Different cultures demonstrate different burial and funeral customs. There are many ceremonial burial traditions that are deep-rooted within a culture based on a combination of that culture's religious beliefs, important rituals and ways to honour and remember the dead. There are several Scottish burial customs dating back to the 19th century that are still being used during burials and funerals in the 21st century.
The wake is an important Scottish burial custom that takes place for days before the deceased's body is actually buried. The deceased's family watches the body night and day to ensure that its spirit doesn't fall into the devil's hands. The room in which the body lies is kept dark until the funeral. For days, those who have gathered sing songs, read passages from the Bible and share stories reverently about the deceased. The days of the wake are often called "dead days."

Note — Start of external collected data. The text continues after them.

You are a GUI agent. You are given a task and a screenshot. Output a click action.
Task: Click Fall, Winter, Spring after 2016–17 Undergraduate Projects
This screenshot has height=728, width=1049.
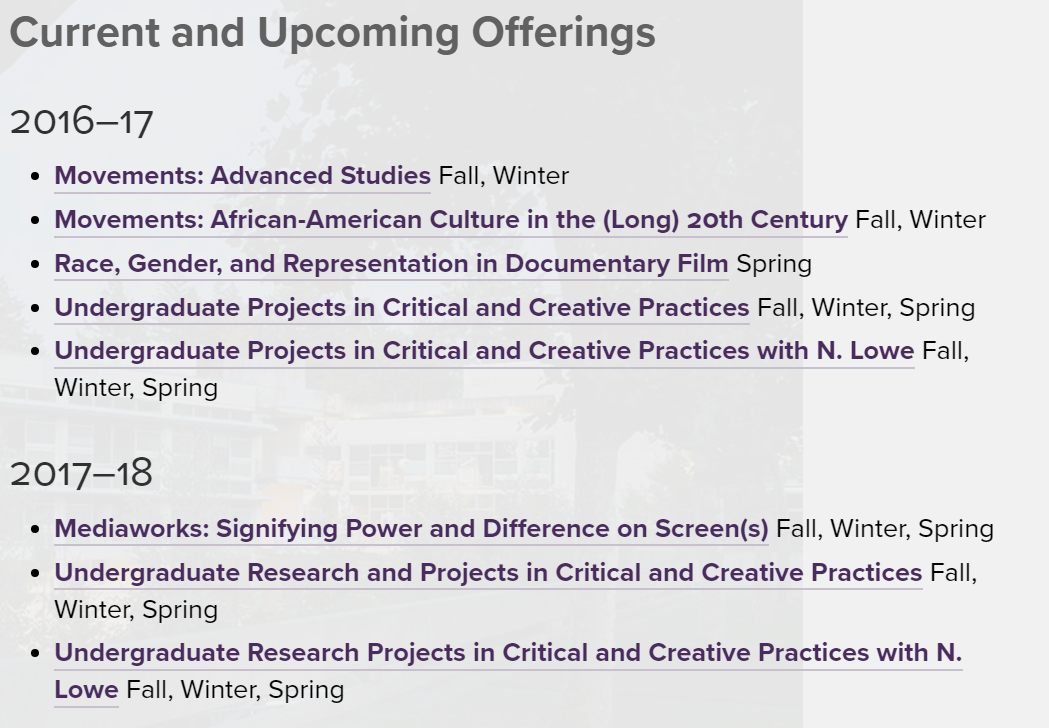(x=866, y=308)
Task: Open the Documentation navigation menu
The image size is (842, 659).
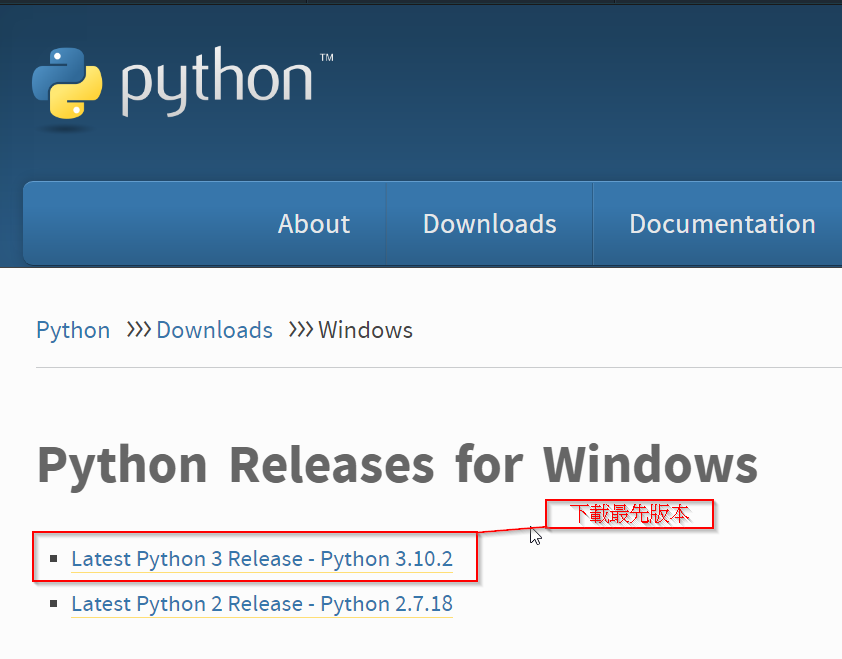Action: pyautogui.click(x=722, y=224)
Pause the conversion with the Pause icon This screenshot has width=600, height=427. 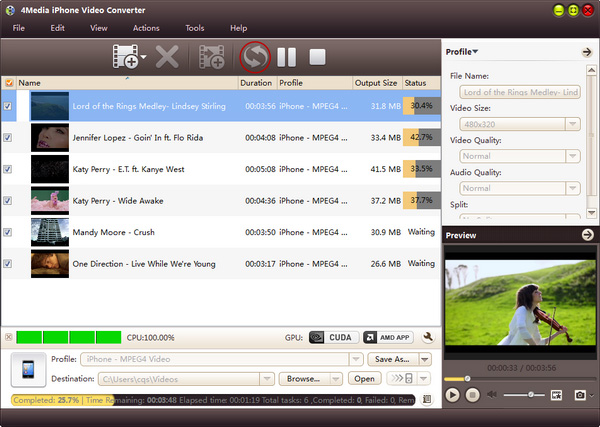coord(286,56)
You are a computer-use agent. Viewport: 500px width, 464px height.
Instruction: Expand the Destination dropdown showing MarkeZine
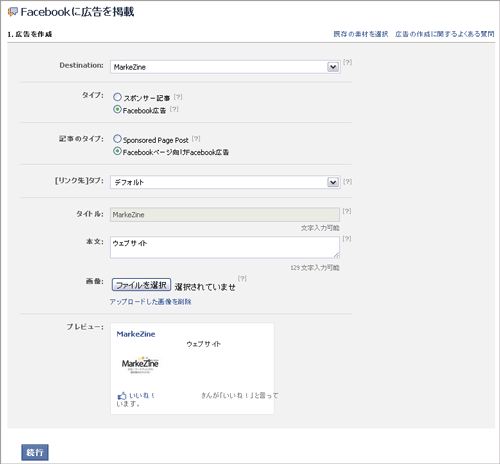click(225, 67)
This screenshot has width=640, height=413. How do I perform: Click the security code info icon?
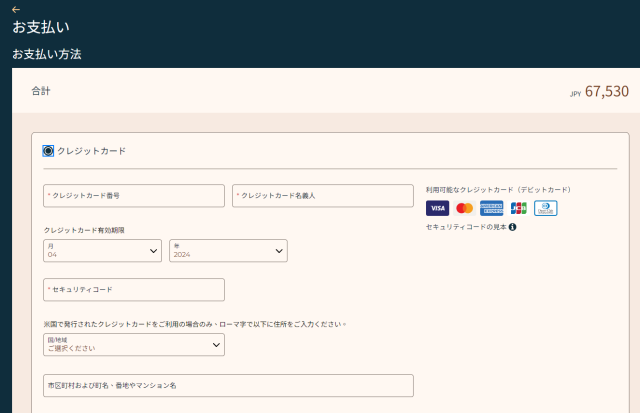512,227
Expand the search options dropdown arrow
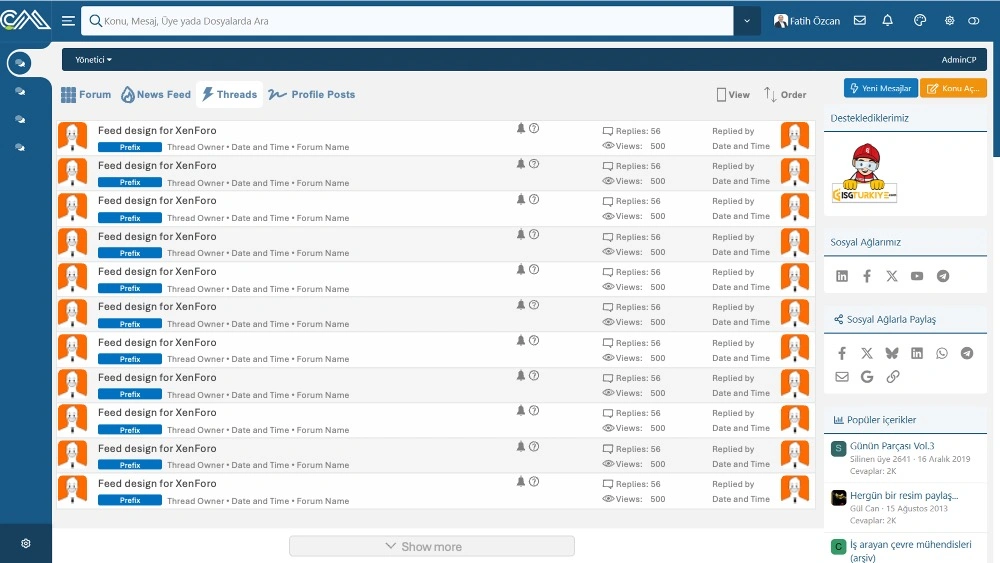This screenshot has width=1000, height=563. [747, 21]

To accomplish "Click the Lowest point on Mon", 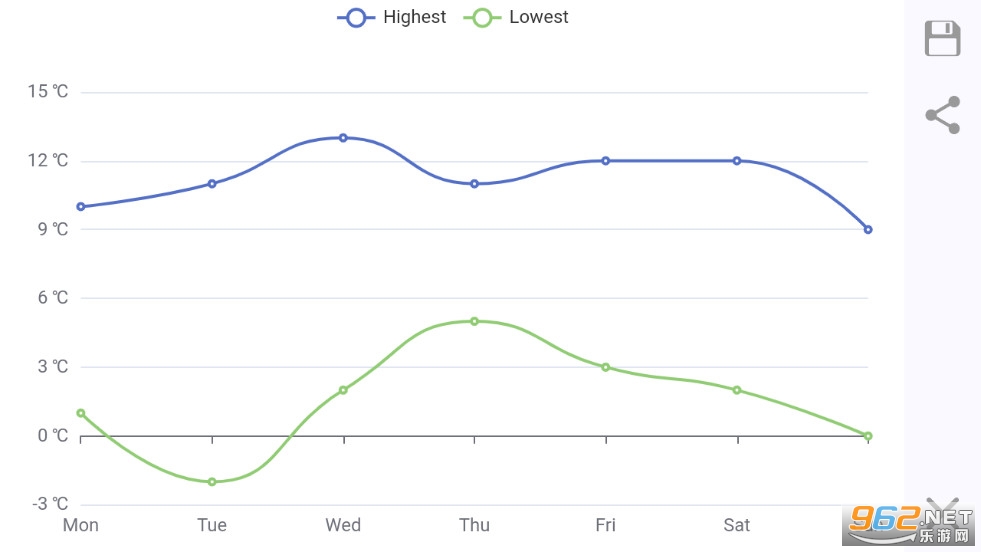I will click(81, 413).
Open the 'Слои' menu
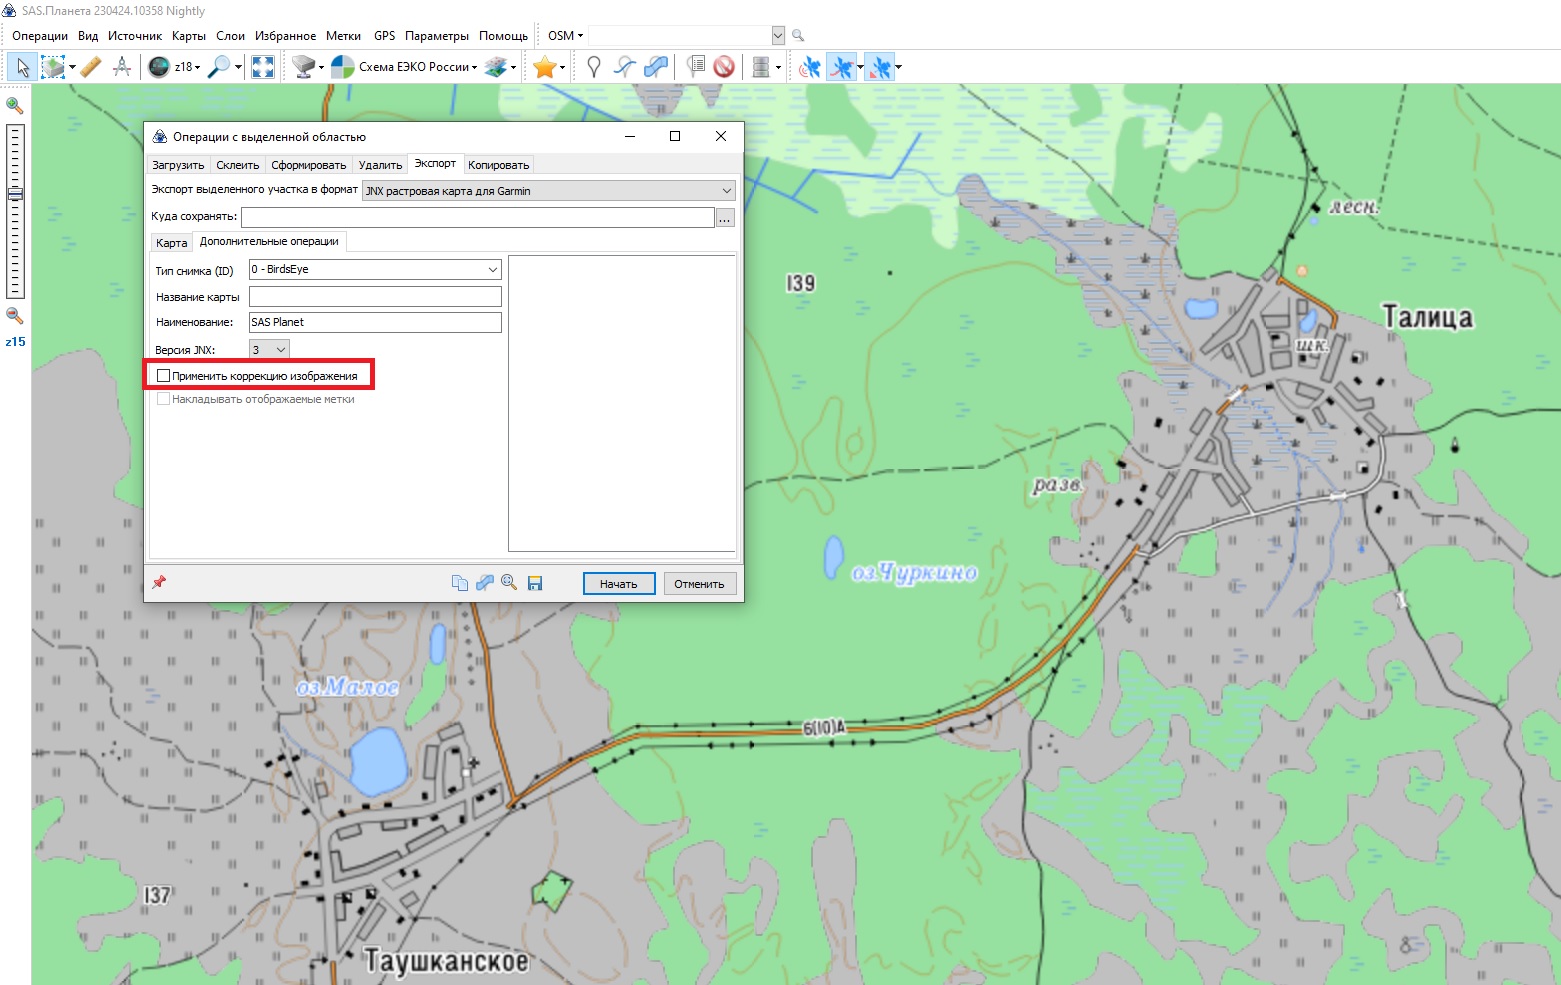 tap(230, 36)
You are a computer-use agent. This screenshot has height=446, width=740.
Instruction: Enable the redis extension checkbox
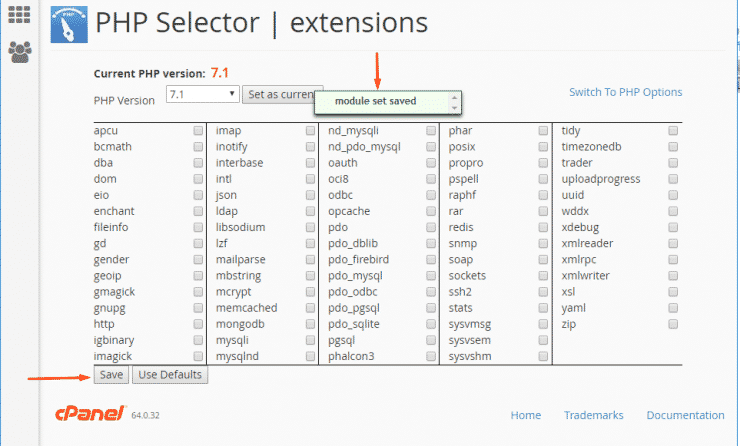(543, 227)
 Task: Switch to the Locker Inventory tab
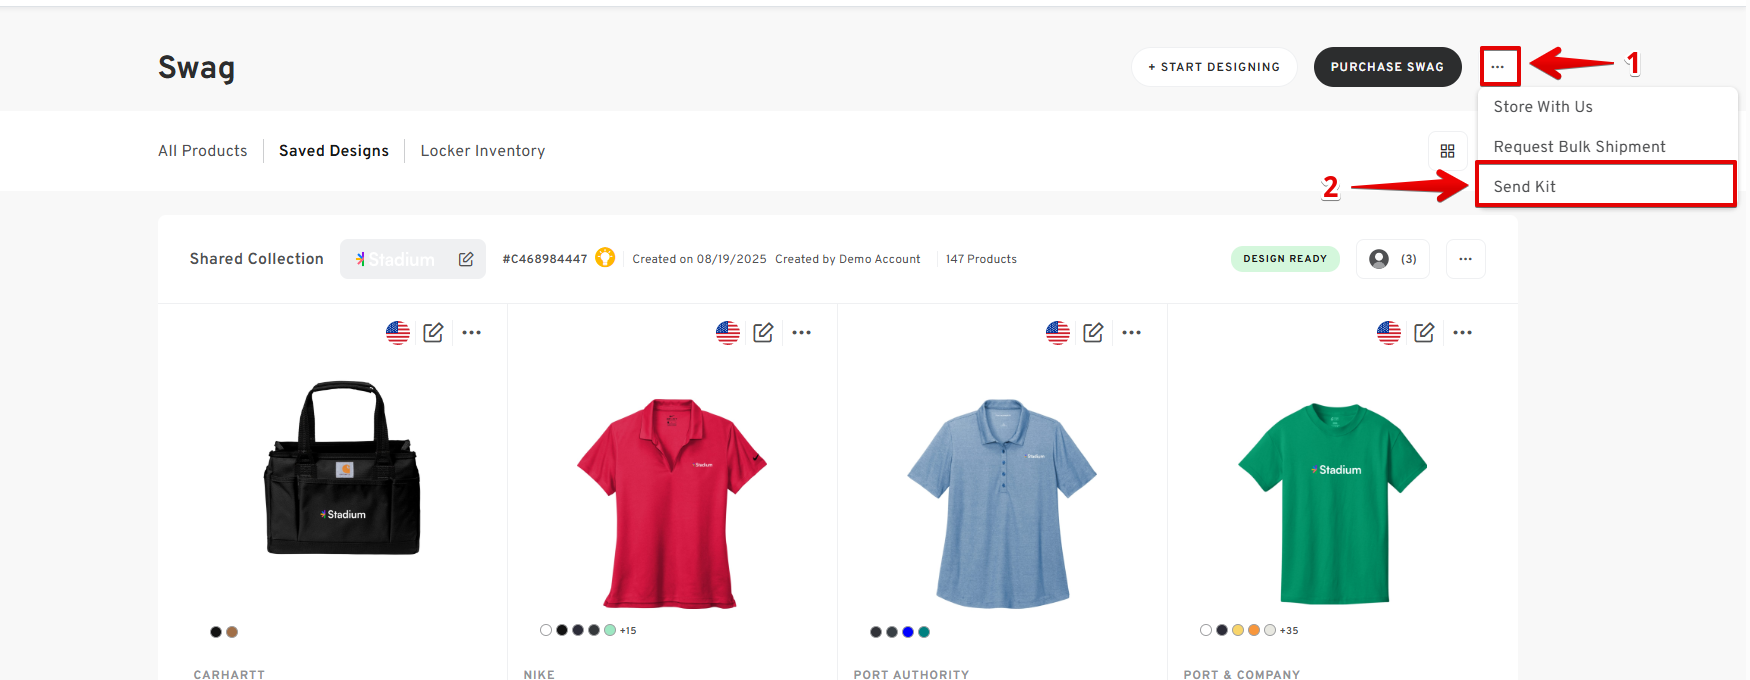tap(482, 151)
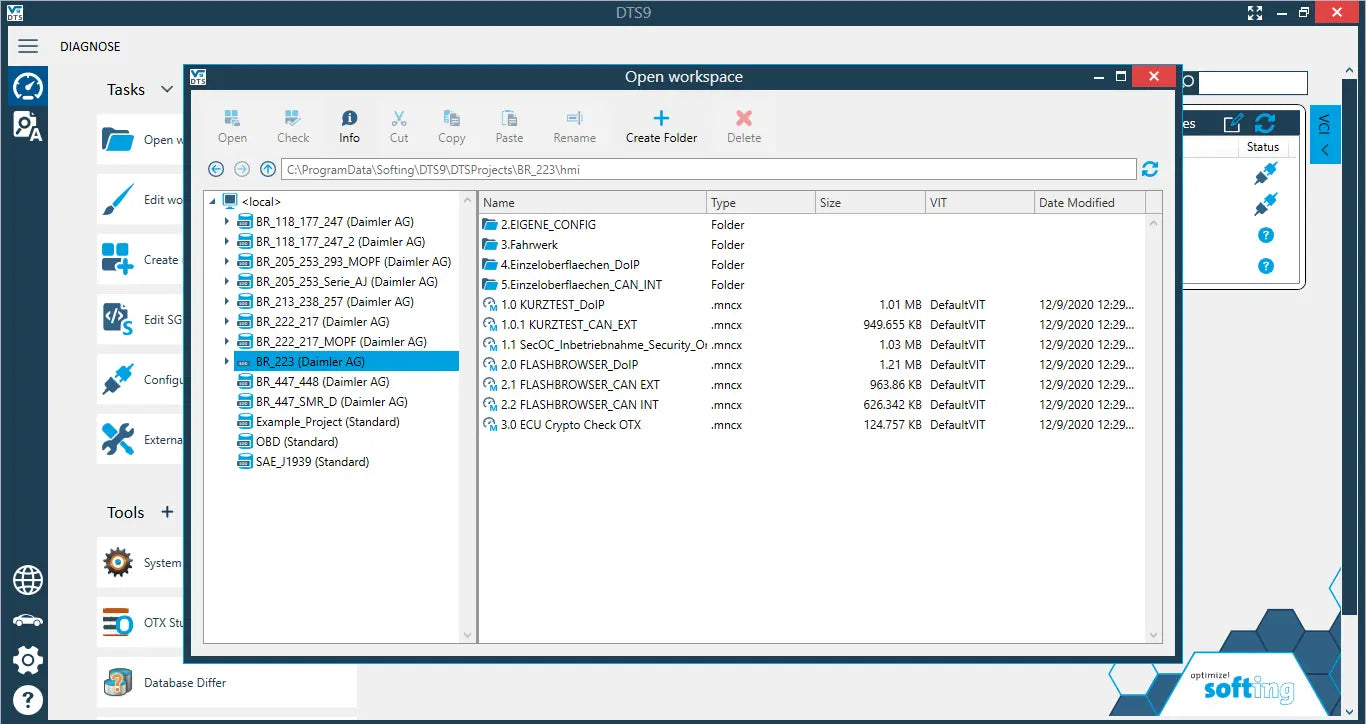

One Scottish burial custom, sometimes known as "earth laid upon a corpse," involves a wooden plate resting on the chest of the deceased. It is a custom that from the Scottish Highlands many years before that has been passed down from generation to generation. The wooden plate is filled with a small combination of dirt and salt before being placed on the deceased's chest to represent the person's future in the afterlife. The dirt represents the physical body of the deceased, and the action of that body becoming part of the earth once again. Because salt is used as a preservative, it represents the soul of the deceased because a soul does not wither and decay.
Another Scottish burial and funeral custom is the procession. It begins at 3 in the afternoon and consists of the family and friends of the deceased travelling with the casket through town on foot. The casket is traditionally carried by eight men at a time, and the men rotate turns so that different men of the town are allowed a chance to carry it. Scottish history shows that although these processions were generally quiet and sombre, sometimes they could get out of hand due to excessive drinking done by the men, leading to the occasional ruckus. The procession generally halts at several rest stops through the town where the pallbearers rest and switch turns. Each man would throw a small stone by the roadside to honour the dead during these rests.
Paying Last Respects
This Scottish tradition takes place directly before the burial and allows the friends and family of the deceased to pay their last respects. Each person files past the casket. It is common for each person to touch the deceased's brow or breast. This allows them to not be haunted by the deceased's spirit later on. After last respects are paid, the casket is closed and the chairs on which it was resting are flipped upside-down so no ghosts are left behind to sit on them. The casket is carried through the funeral house feet first to make sure the soul of the deceased goes on to its final resting place instead of finding its way back home.